In its most recent incarnation - littered with vulgarity and barbarism - all the watchable celebrities did end up 'getting out of there', leaving no one worth rooting for. My friend George Hamilton looked suntanned and bemused and wasn't asked to do anything except chat laconically about Hollywood.
Maybe they should change the title to I'm A Celebrity... Let Me Die Quietly.
Even the blockbuster shows don't capture my attention the way the old programmes used to. Tom Hanks and Steven Spielberg's new series, The Pacific, has hundreds of male actors who all look identical in helmets and camouflage gear mowing down the enemy with gay abandon. There's never a woman to be seen, and from my half-hour watching episode one, it showed images very few women will actually want to see.
People started watching TV avidly in the 1950s because movies were becoming stale and trite. However, now that so much TV has become predictable, vulgar and nasty, people seem to be returning in droves back to the cinema, where the advent of 3-D is proof that 'if you build it, they will come'.

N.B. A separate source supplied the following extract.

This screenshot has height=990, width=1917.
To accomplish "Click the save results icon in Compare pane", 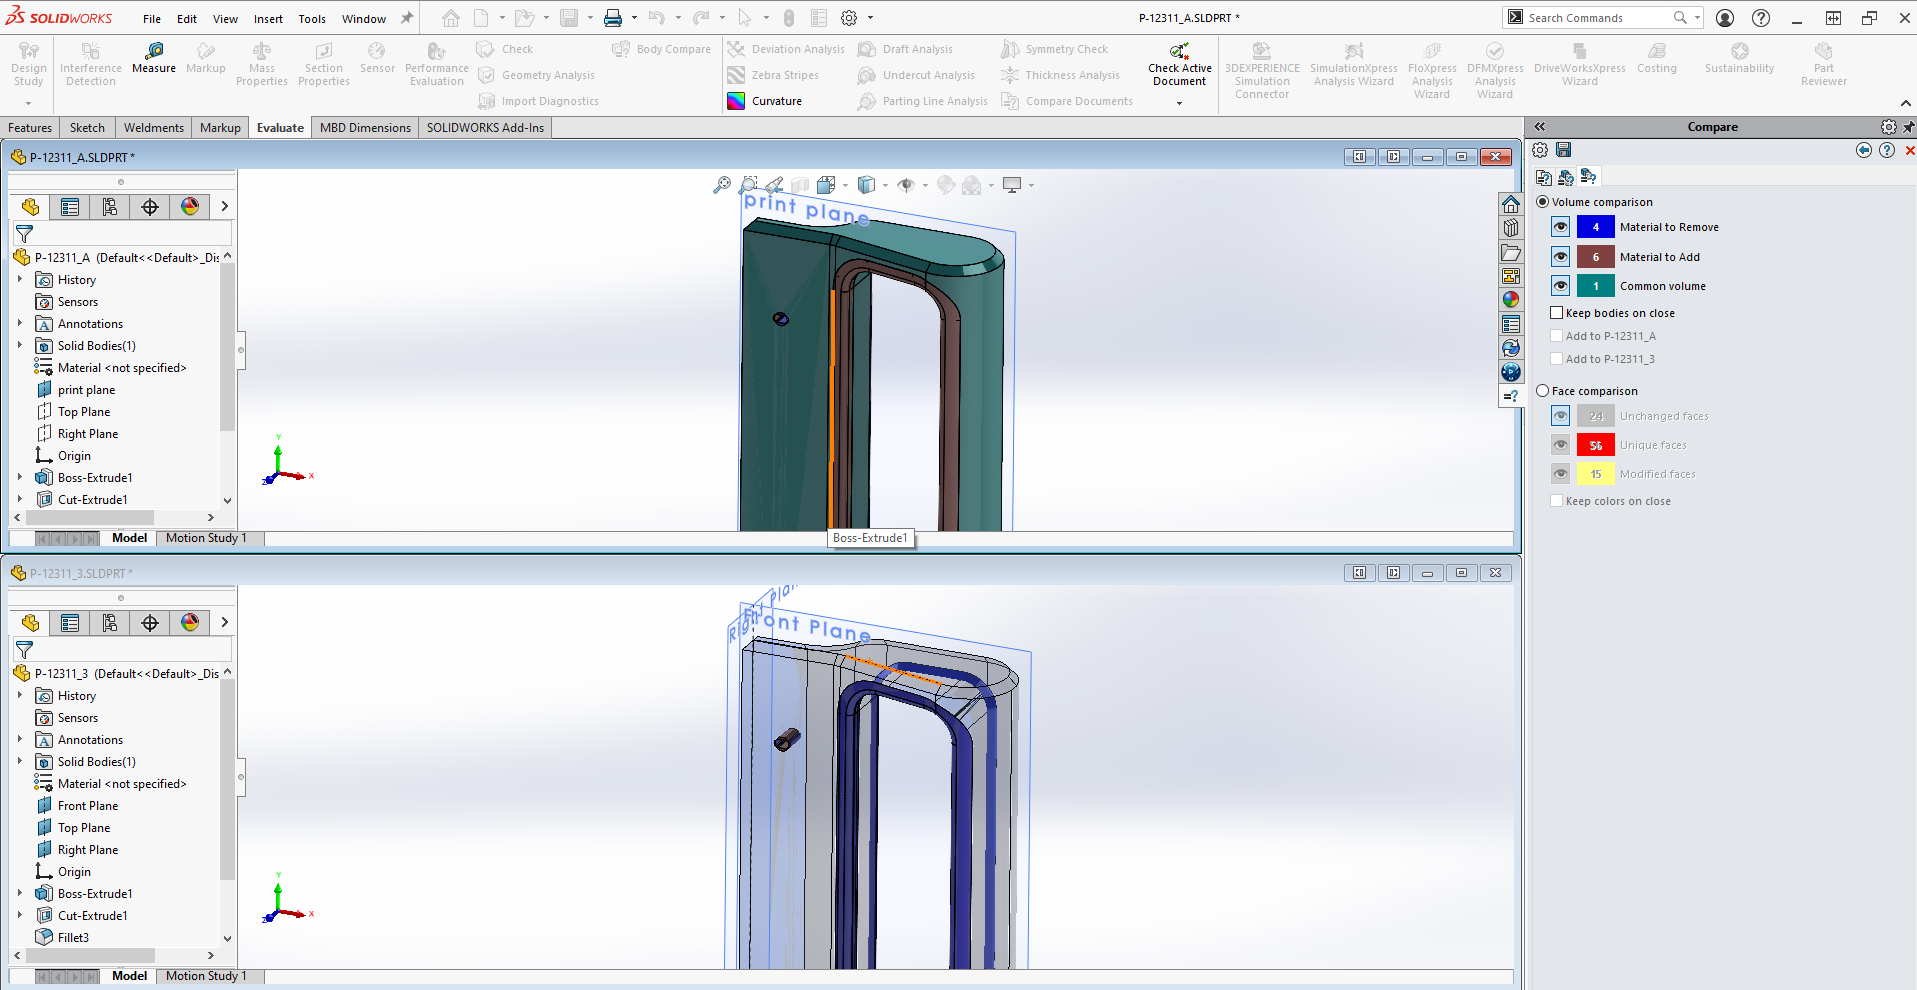I will pyautogui.click(x=1563, y=150).

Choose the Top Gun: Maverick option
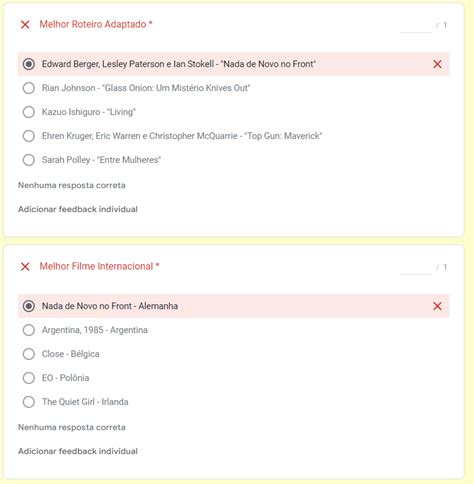29,136
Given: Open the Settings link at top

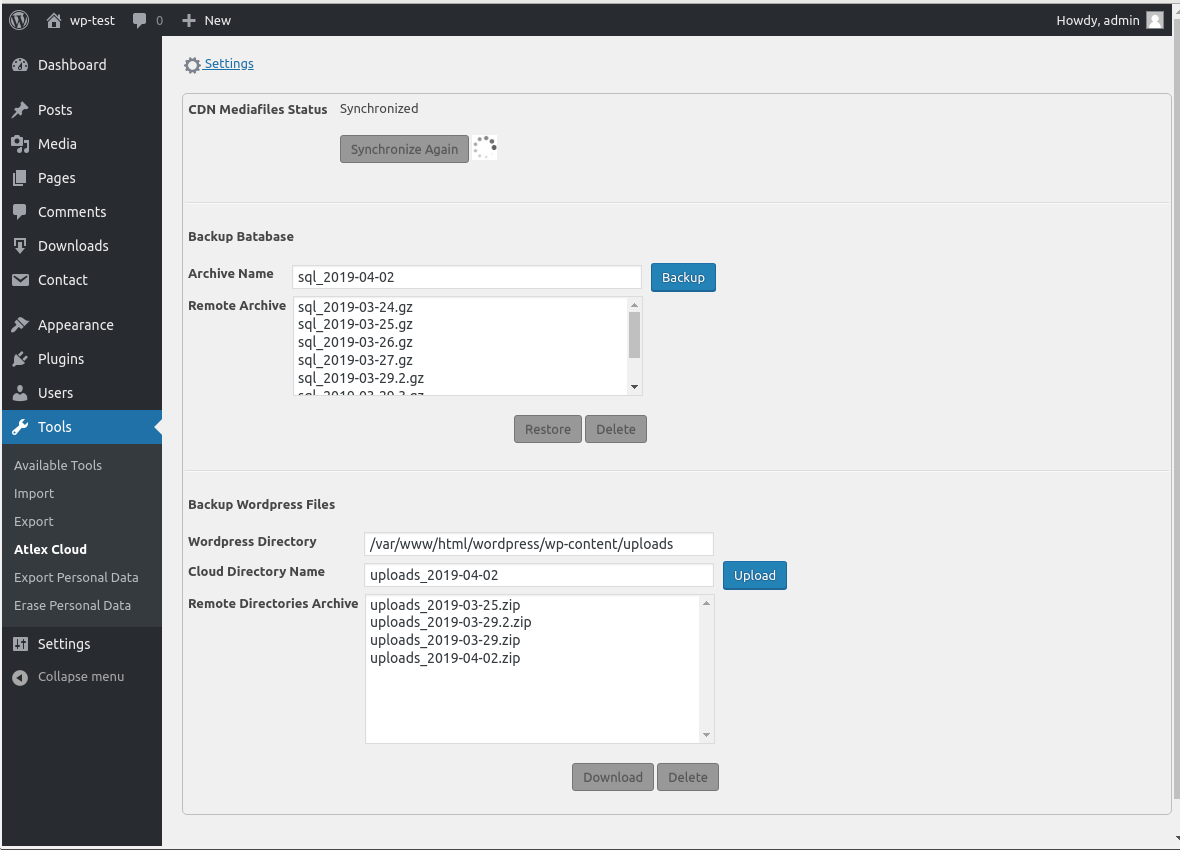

Billion- dollar box office returns would indicate that people are willing to spend good money for cutting-edge entertainment rather than watch pre-fab shows on TV at a fraction of the cost.

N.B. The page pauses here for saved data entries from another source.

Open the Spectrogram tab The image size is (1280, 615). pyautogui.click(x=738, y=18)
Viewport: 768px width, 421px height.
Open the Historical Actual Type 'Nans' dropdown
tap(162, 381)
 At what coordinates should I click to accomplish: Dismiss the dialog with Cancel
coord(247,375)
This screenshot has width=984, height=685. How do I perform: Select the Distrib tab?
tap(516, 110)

Even comedy today has been affected. How horrible was A Comedy Roast on C4 for dear Bruce Forsyth, in which a bunch of no-names made fun of our national treasure while spewing out obscenity and filth?
Everybody just laughs at the longest stream of filthy words the comics can join together. And yet at the same time, our over-emphasis on political correctness means many subjects are off-limits to spare hurt feelings.
Today the fabulous Fawlty Towers wouldn't have a prayer of getting past TV's politically correct Nazis. Basil Fawlty making fun of the Spanish and screaming 'don't mention the war' in front of a group of Germans would have people foaming at the mouth. Even Absolutely Fabulous would have a tough time with the drunken Patsy portrayed as a loveable role model.
Where are the romantic and glamorous series today? Don't women viewers want to see a Charlie's Angels or a Dallas any more? From my experience they do, but the programme makers, I suppose, consider well-crafted drama too frivolous or boring for the modern woman.
I'm constantly asked if there is ever going to be anything on TV that can transport people out of their stressful lives and immerse them into a gorgeous fantasyland.
During the Depression in the 1930s, Hollywood churned out glorious, fun films - complete escapism, which the public loved and needed. Now, when I surf channels, I am sickened by endless shots of people being murdered or cadavers on slabs being dissected.
In America, there seem to be hundreds of offshoots of crime docudramas: CSI, CSI Miami, CSI NY, Special Investigations Unit, NCIS. I wouldn't be surprised if we end up here with CSI Bognor Regis.
Thank God for satellite. After the morning shows and news programmes, if I'm in for a night of TV viewing it's always movies or a good DVD. In fact, you can even watch Dynasty now on the CBS channel. Believe me, given the alternatives on mainstream TV, I'd take that every time.